Neun Eiskugeln für die Dame
Von Peter Münder
Fotos: Thomas Schloemann, Benjamin Bartels
Der Slogan „Sportbetonte Schule“ auf den grünen
T-Shirts der zweihundert in der Turnhalle versammelten Schüler und
Schülerinnen ist unübersehbar. Hier an der Barmbeker Grundschule kann man
neben den üblichen Sportarten auch Judo und Biathlon betreiben, außerdem
beteiligen sich schon seit etlichen Jahren Mannschaften am großen
Schachturnier „Rechtes gegen Linkes Alsterufer“, das es mit über dreitausend
Teilnehmern schon vor einigen Jahren ins Guinness Buch der Rekorde geschafft
hat.
„Ihr habt ja eine wirklich tolle Schule“, schwärmte
Bildungssenatorin Dinges-Diering in ihrer Eröffnungsrede,
Bildungssenatorin Alexandra Dinges-Dierig
„Schach statt Mathe- das hätte ich auch gern an meiner
Schule gehabt“. Dass das Vorhaben „Schach statt Mathe“ gerade in diesem Jahr
der Dresdner Schacholympiade und im „Jahr der Mathematik“ durchgeführt wird,
sei auch ein passendes Signal: „Hohes Konzentrationsvermögen, Vorausplanen,
strategisches Denken- all das, was ein erfolgreicher Schachspieler braucht,
das benötigt man auch für die Lösung mathematischer Probleme.
Schach statt Mathe
Wir haben uns von der erfolgreichen Studie an der Uni
Trier überzeugen lassen, die stärkere mathematische Leistungen durch
Schachunterricht nachwies und unterstützen daher gern dieses langfristig
angelegte Projekt“. Hier fällt also in Zukunft eine Wochenstunde Mathematik
aus, dafür wird dann Schach gespielt- unter Anleitung speziell geschulter
Lehrer, die kompliziete Eröffnungsmanöver und Endspiele, strategische
Probleme und Opferkombination spielerisch und leicht verständlich vermitteln
sollen.
„Wir Eltern haben dieses Projekt, das ja schon einige
Monate erfolgreicher Probezeit hinter sich hat, begeistert unterstützt“,
erklärt der Elternratsvorsitzende der Schule Genslerstraße, Norbert Ortmann.

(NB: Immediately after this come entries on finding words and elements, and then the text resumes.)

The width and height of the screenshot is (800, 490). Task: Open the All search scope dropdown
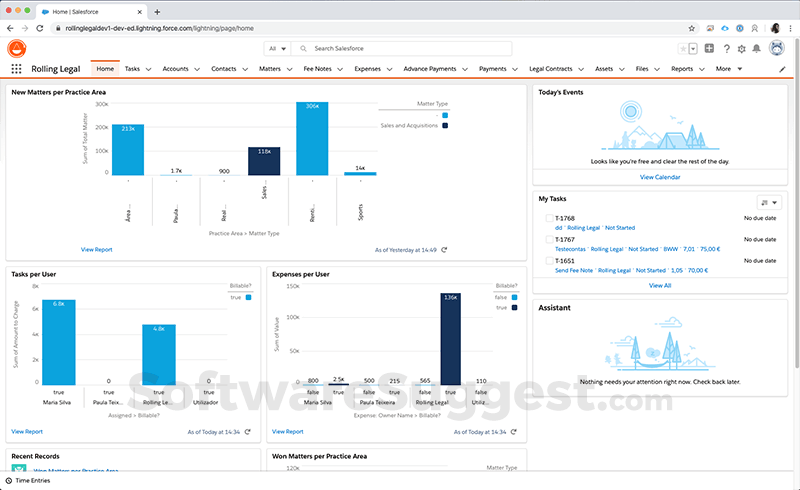[277, 48]
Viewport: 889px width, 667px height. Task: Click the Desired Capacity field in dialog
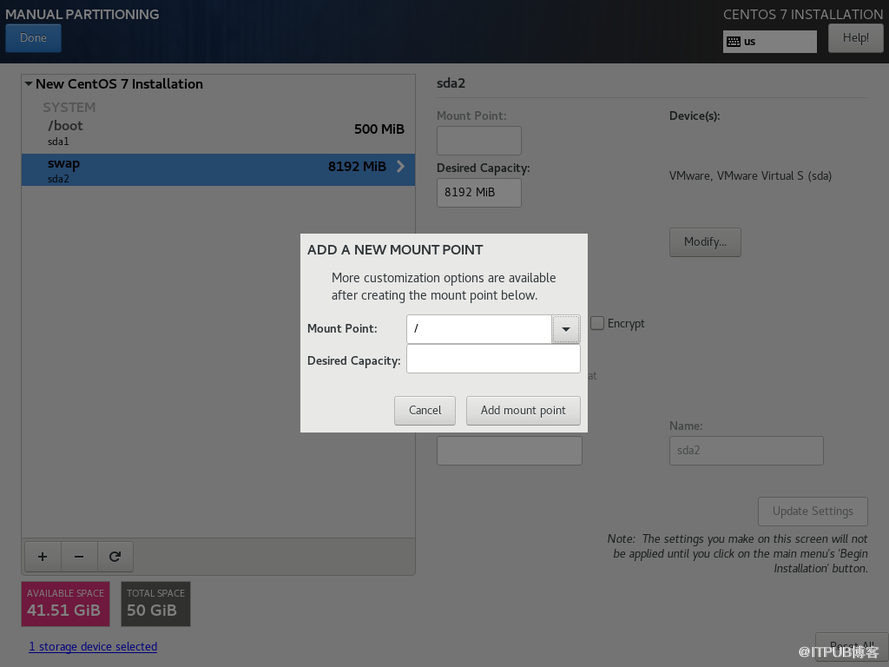pos(493,360)
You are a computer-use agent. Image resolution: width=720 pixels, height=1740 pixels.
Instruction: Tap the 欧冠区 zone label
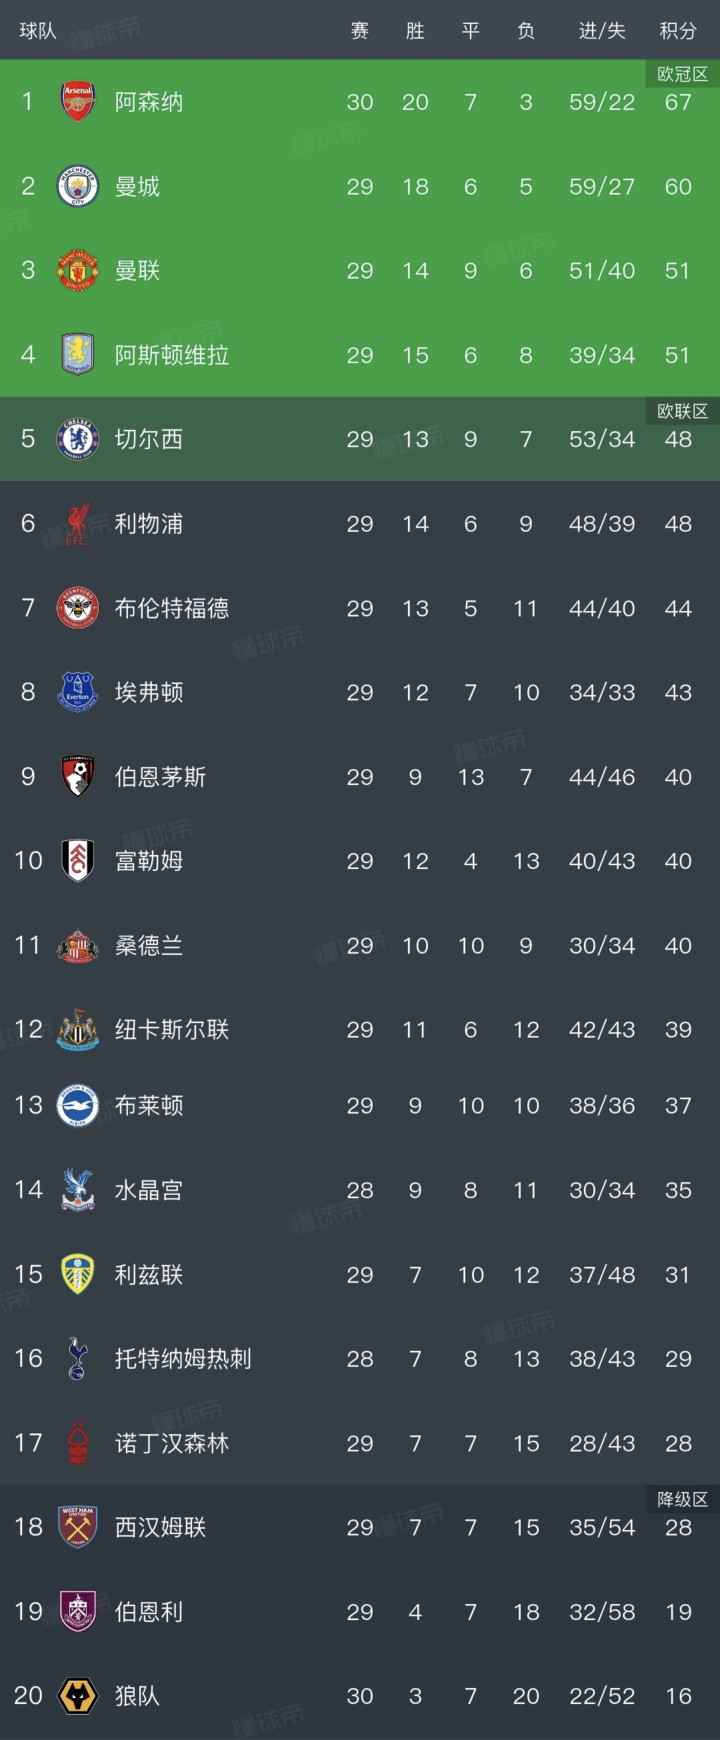682,74
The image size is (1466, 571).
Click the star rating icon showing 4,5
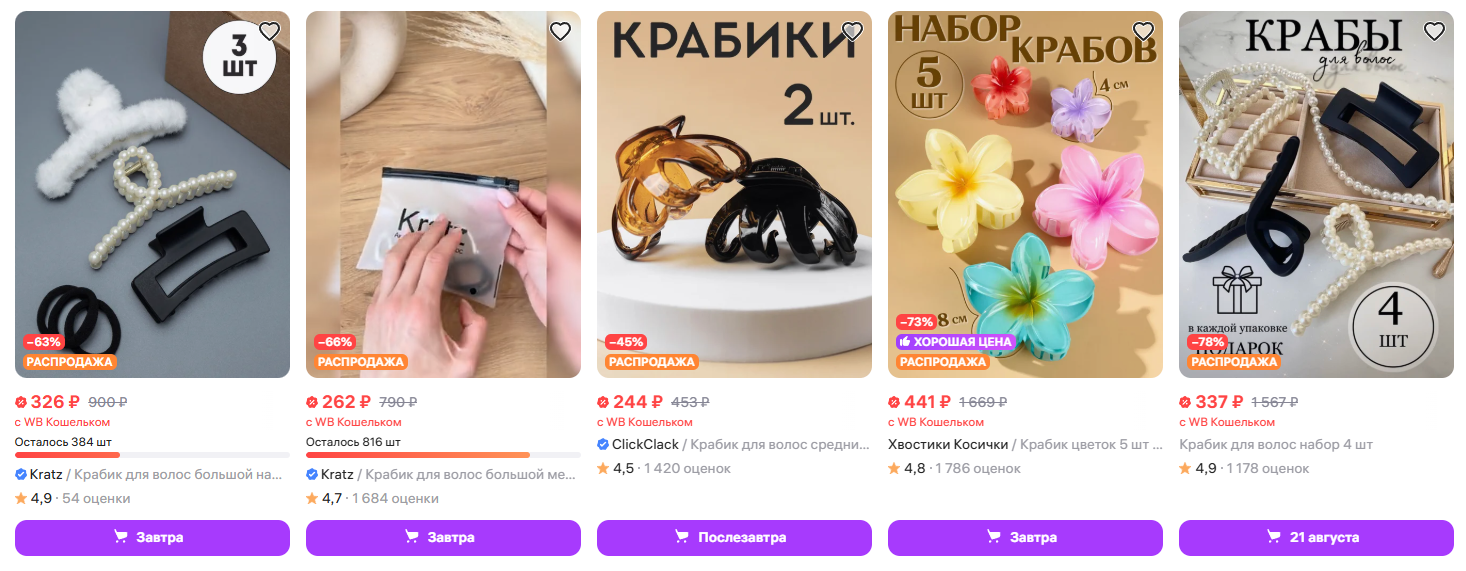(x=603, y=468)
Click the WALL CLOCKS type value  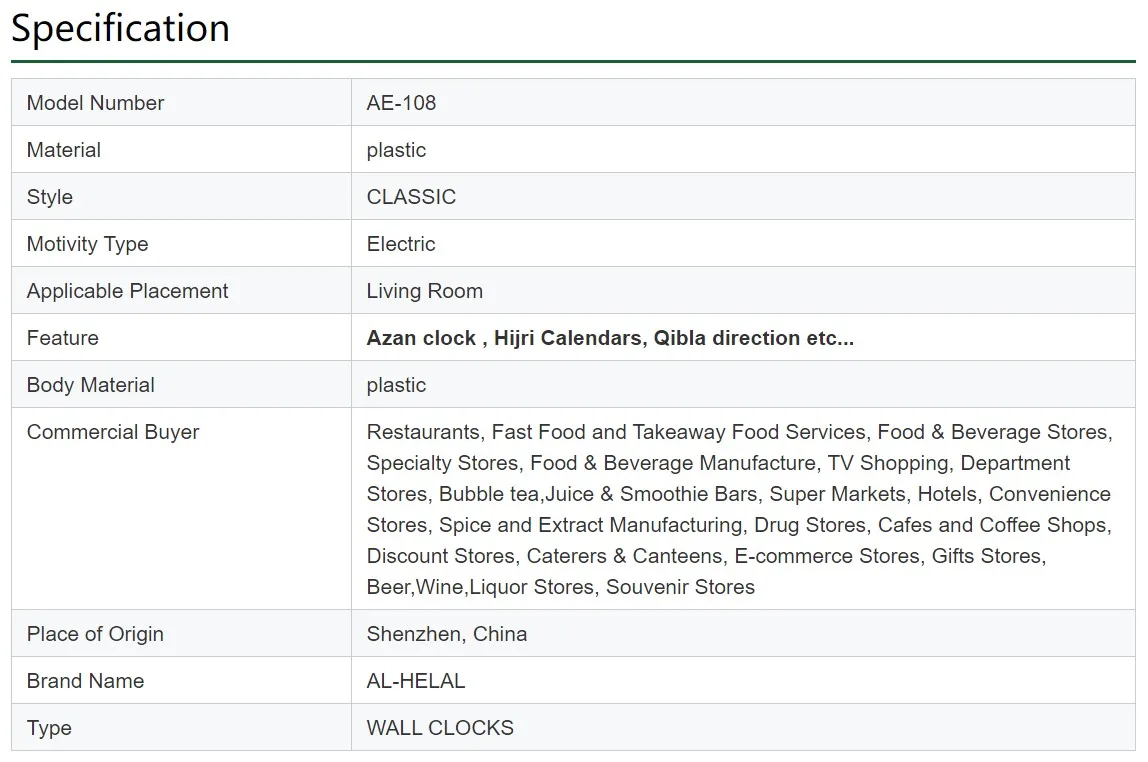click(440, 728)
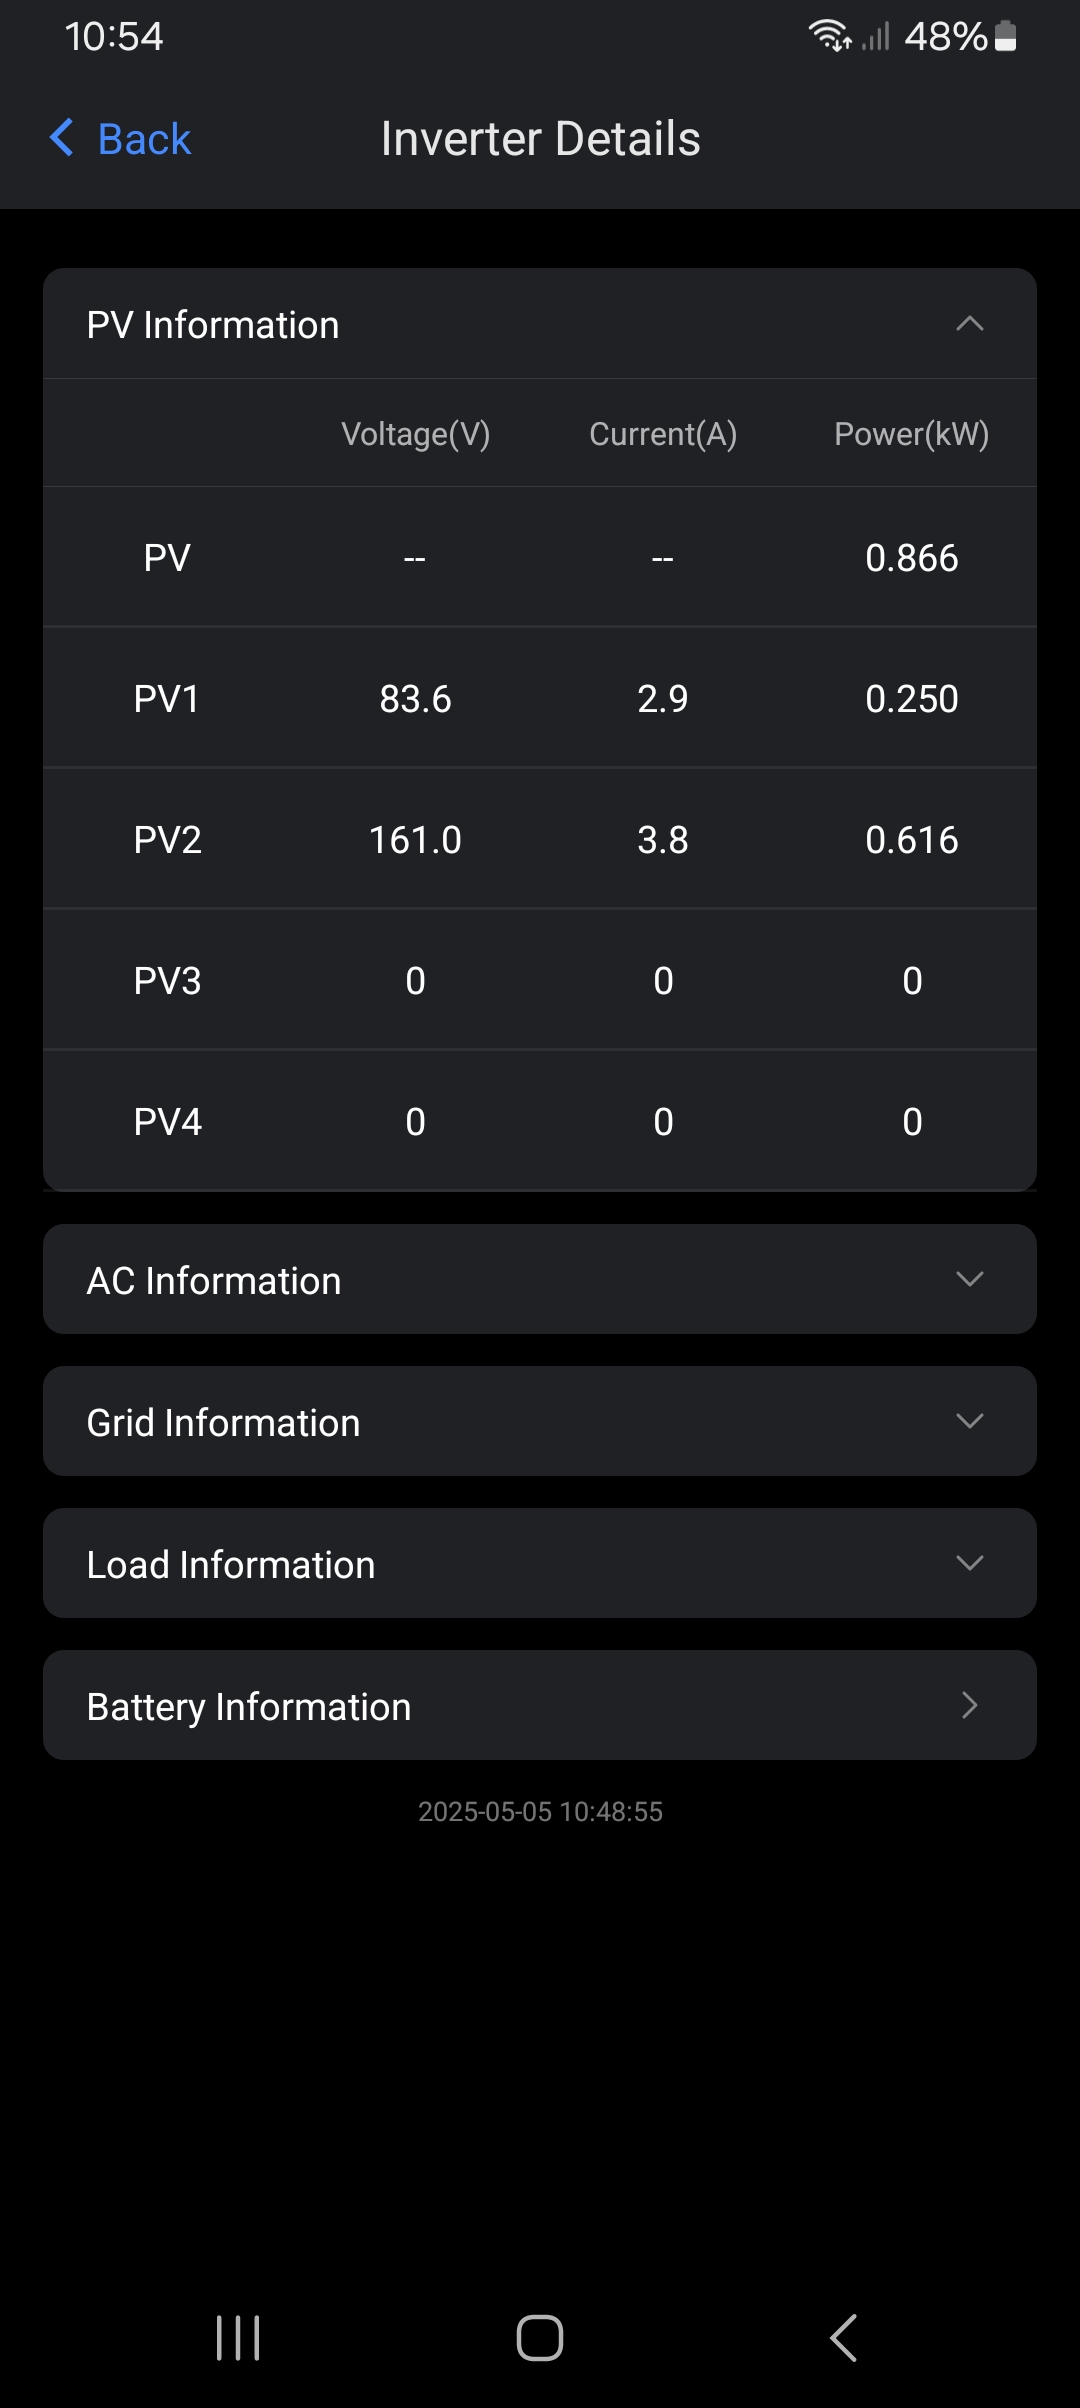Tap the total PV power 0.866
The width and height of the screenshot is (1080, 2408).
(x=911, y=558)
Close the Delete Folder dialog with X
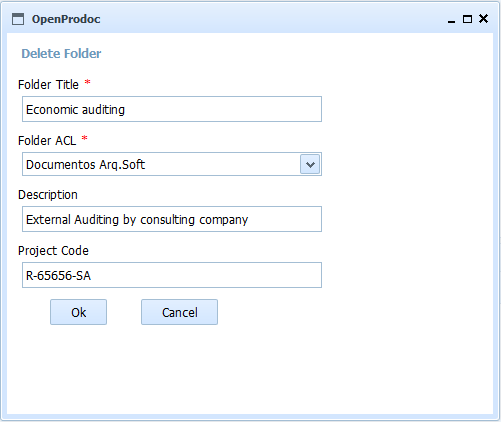Viewport: 501px width, 422px height. tap(483, 19)
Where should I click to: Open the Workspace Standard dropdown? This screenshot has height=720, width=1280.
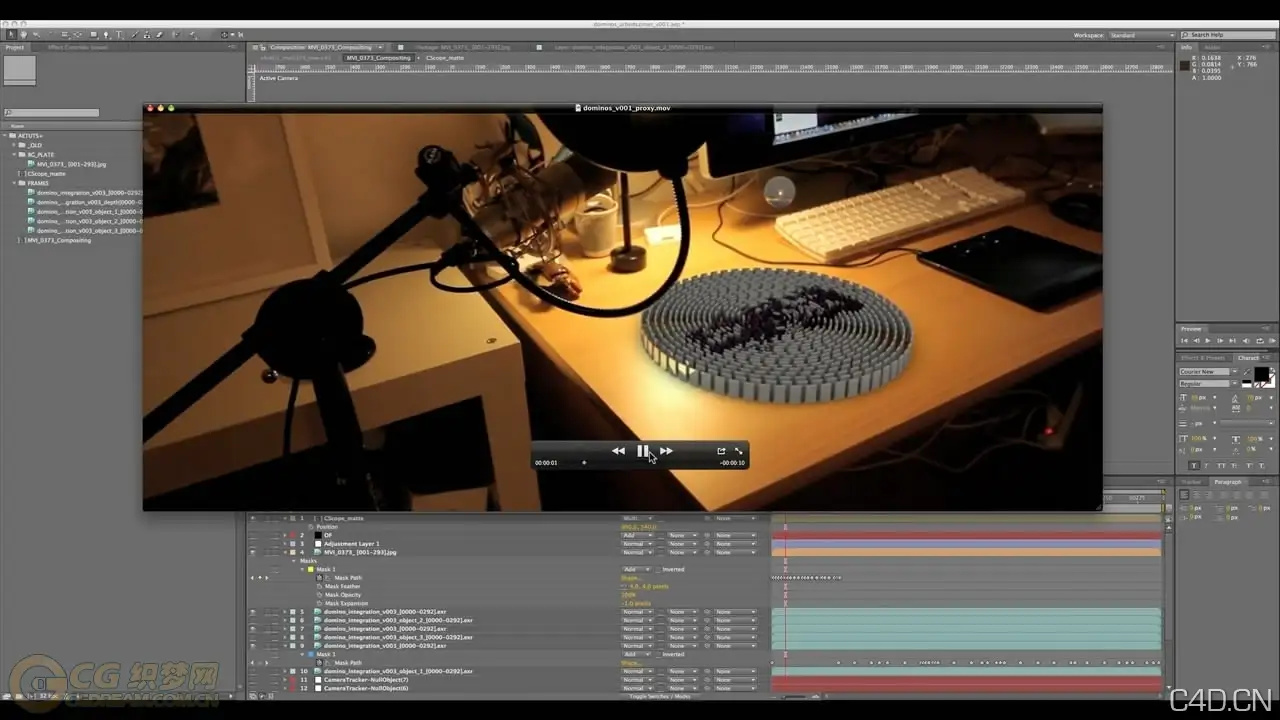1142,35
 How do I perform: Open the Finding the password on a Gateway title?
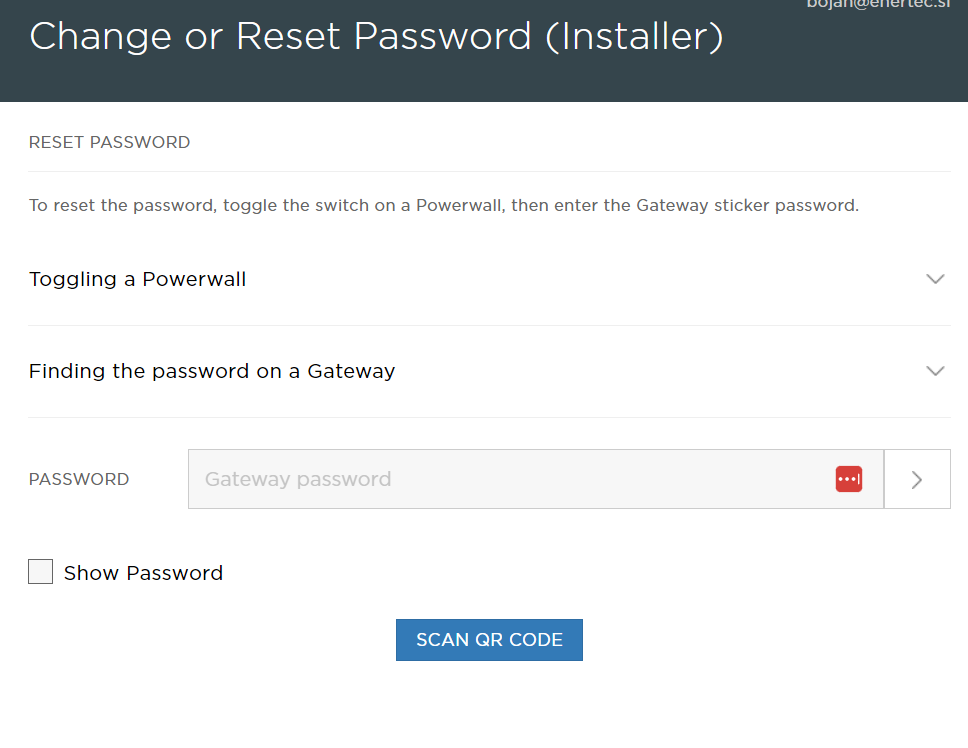pos(212,371)
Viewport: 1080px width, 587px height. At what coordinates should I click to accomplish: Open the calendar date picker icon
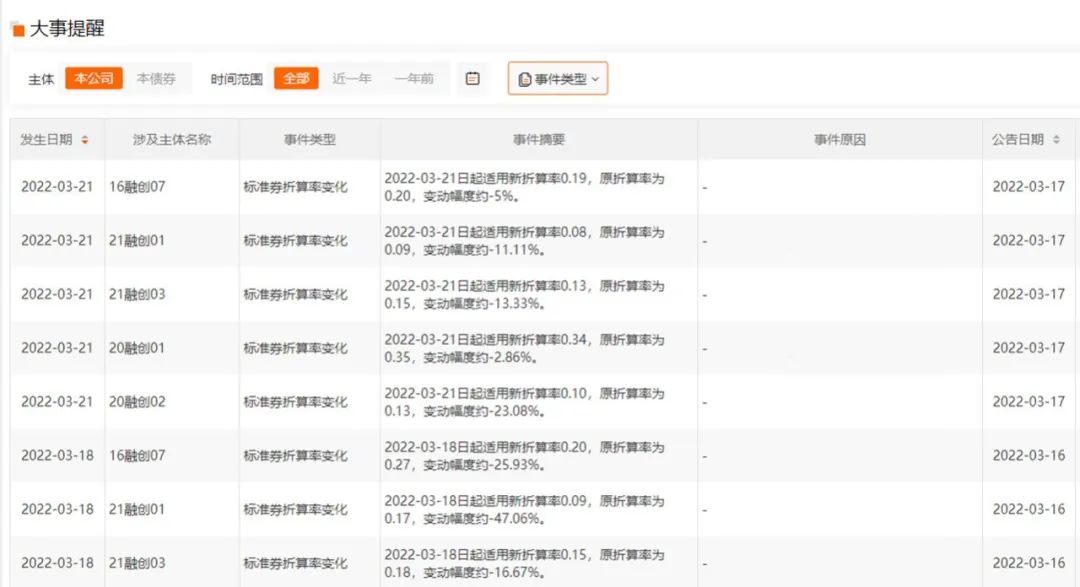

„Die Untersuchungen der Uni Trier, die erwiesen haben, wie man mit einer
Wochenstunde Schachunterricht mathematisches Denken fördert, haben uns
überzeugt“. Die Trierer Vergleichsstudie lief über vier Jahre an der
Olewig-Grundschule und ergab: Das Mathe-und Leserverständnis der
Schachspieler war schließlich doppelt so gut wie der Durchschnitt der
Schüler in Rheinland-Pfalz, das Sprachverständnis war sogar dreimal so gut
wie das der Nicht-Schachspieler.
Wenn Björn Lengwenus mit den Kindern am Demobrett
brisante Stellungen diskutiert, dann versteht man auch, warum er mit seinen
Ideen so erfolgreich ist.
Björn Lengwenus zeigt Schach
Statt trockener Theorie oder langen Diskussionen über Vor-und Nachteile von
Grünfeldindisch oder der Bird-Eröffnung, zeigt er mit spannenden,
spielerischen Mitteln, wie man mit Eiskugeln den Wert der Figuren
anschaulich macht oder wie eine durchschlagende Ablenkungsstrategie
funktioniert. „Stellt euch vor, ich bin ein Monster im Urwald, habe hier in
meinem kleinen silbernen Koffer einen Schatz und ihr wollte diesen Schatz
klauen- wie macht ihr das?“ fragt er die Kinder, die sich sofort mit
originellen Vorschlägen melden.
Wer weiß es?
Wenn einer das Monster ärgert und ablenkt, kann sich der andere anschleichen
und unbemerkt mit dem Schatz verschwinden, meint ein Junge.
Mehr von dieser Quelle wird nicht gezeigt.